For your edification and enjoyment, I have a guest blogger today!
She goes by the name of Nancy Mack, who may or may not be my very funny sister. Way funnier than Dave Barry! 🙂 But I digress …
Nancy is doing me the honor of allowing me to post her review of Sue Grafton‘s latest novel, X.
And so, without further ado, take it away, Nancy!
X Marks the Spot
Another September comes; the chill is in the air, the leaves are turning colors and another Kinsey Milhone mystery has hit the market.
I was never a fan of mysteries, but [someone who may or may not be my sister], who also writes in the mystery genre, really loves Sue Grafton, and so I started with A IS FOR ALIBI. And like any good compulsive, once I got through approximately E or so, I knew I was stuck for the duration.
Kinsey is a tough-as-nails goody-two-shoes who runs every morning; she has never bounced a check in her life and judges harshly those who have. She is forever failing to accept or forgive the various vagrants, laggards, small-time con artists and losers she meets up with for not living up to her standards of appropriate behavior.
She also has the face of a therapist, or something, because every time she asks someone a simple question, she gets their life story.
I know it isn’t fair to criticize a writer for following the formula they helped create; Grafton was a pioneer in the plucky-girl/woman-wanders-aimlessly-around-asking-questions-and-everybody-talks-at-length-about-personal-stuff-to-her-like-she-was-Oprah-Winfrey subgenre. But it works best when she’s got a larger point to make. X doesn’t have anything to hang its hat on.

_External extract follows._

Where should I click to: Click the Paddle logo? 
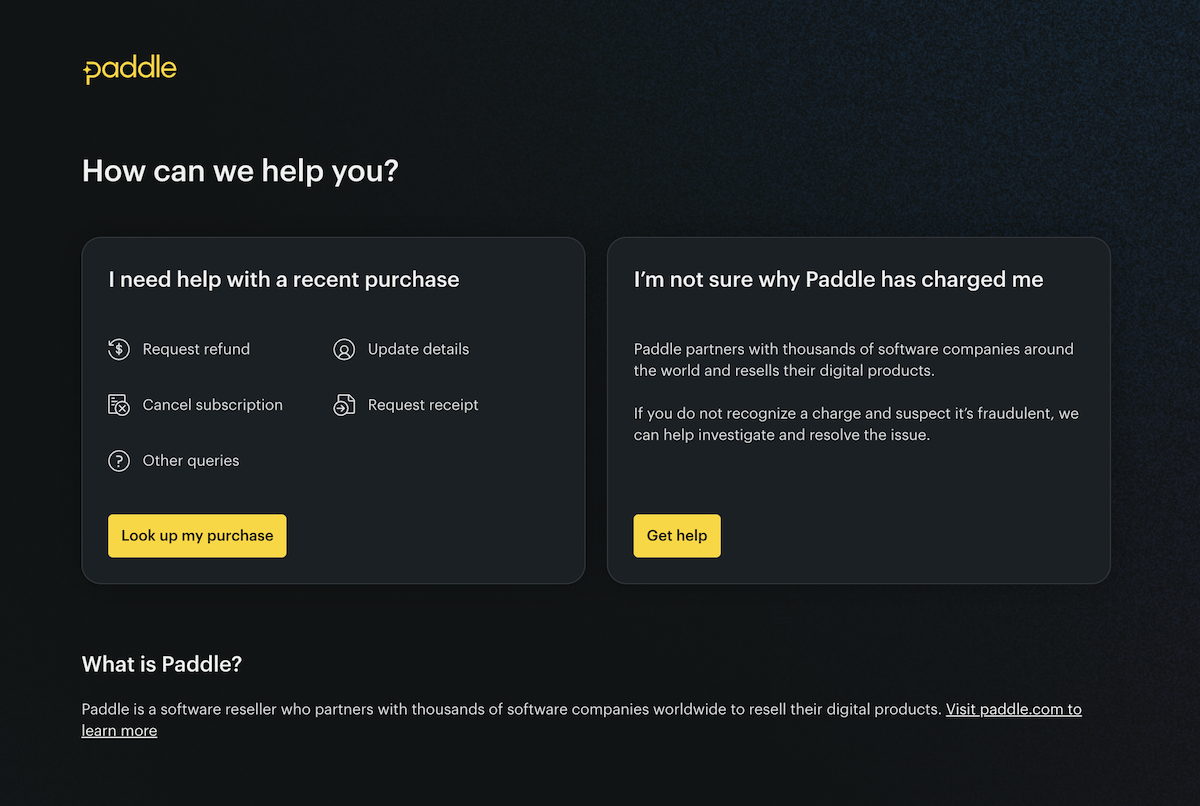pos(130,69)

For one thing, there’s no client. X finds Kinsey with no work and plenty of money in the bank, due to a windfall from the last book that I thought she really didn’t have as much right to as she thought, but Kinsey’s always upstanding and righteous, so I assume keeping the money was the right thing to do. Despite her bank balance, she’s thrifty and hardworking, getting up every morning to go for that run and then straight to the office to make coffee. After assuring herself that she has no clients and no mail, she’s free to drive randomly on a whim to various people’s homes, knocking on their doors unannounced, and 3 out of 4 times getting herself invited in for a nice cup of tea and a gossip session.

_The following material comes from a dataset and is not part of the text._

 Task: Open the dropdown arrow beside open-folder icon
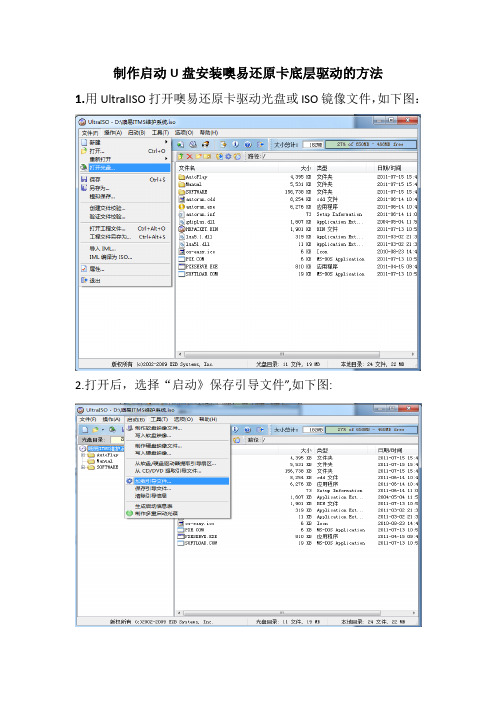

There’s also no drama. The main plot threads are: California drought; mysterious wealthy client; unfinished delivery of an envelope to an orphan. Each of them goes nowhere. Kinsey’s equally upstanding, forthright and conscientious neighbor dully spends the book talking to plumbing contractors. The wealthy client story turns into some silly marital spat among rich people that drags all kinds of other characters into it and then drops them off again; our takeaway is apparently that money won’t solve all your problems. Strangely, though, it buys you some sympathy from Kinsey, who accepts all sorts of ridiculous shit from these people because she believes rich people are basically a better class of folk. Such manners, such nice clothes! Okay, you can walk all over me, and I’ll put up a little soft, polite protest. May I have another glass of that wine, though?
The orphan story looks like it might have some mystery to it, maybe even a twist – I kept waiting for her to find out that the obvious suspect wasn’t the culprit at all – but no such luck. Early on, we find out who the bad guy is, and then we just sit around talking to the neighbors, cops, priests, former girlfriends, every one of them ready to spill the beans about their kinky sex games and painful divorces to some lady with a business card. Ten pages before the end, not a one of these stories is resolved (well, maybe the plumbing), so we’re forced to wrap it all up with a “so this, this and this happened,” and Kinsey thinks maybe she shouldn’t be so judgey. It’s not enough for a whole book. There have been plenty of good ones in this series, and a couple of excellent novels. But X does nothing more than check that 24th box.
*****
About the blogger:
Nancy Mack has spent a lifetime avoiding writing as a career, despite heavy family pressure. She currently lives with her husband in a remote area teeming with hipsters.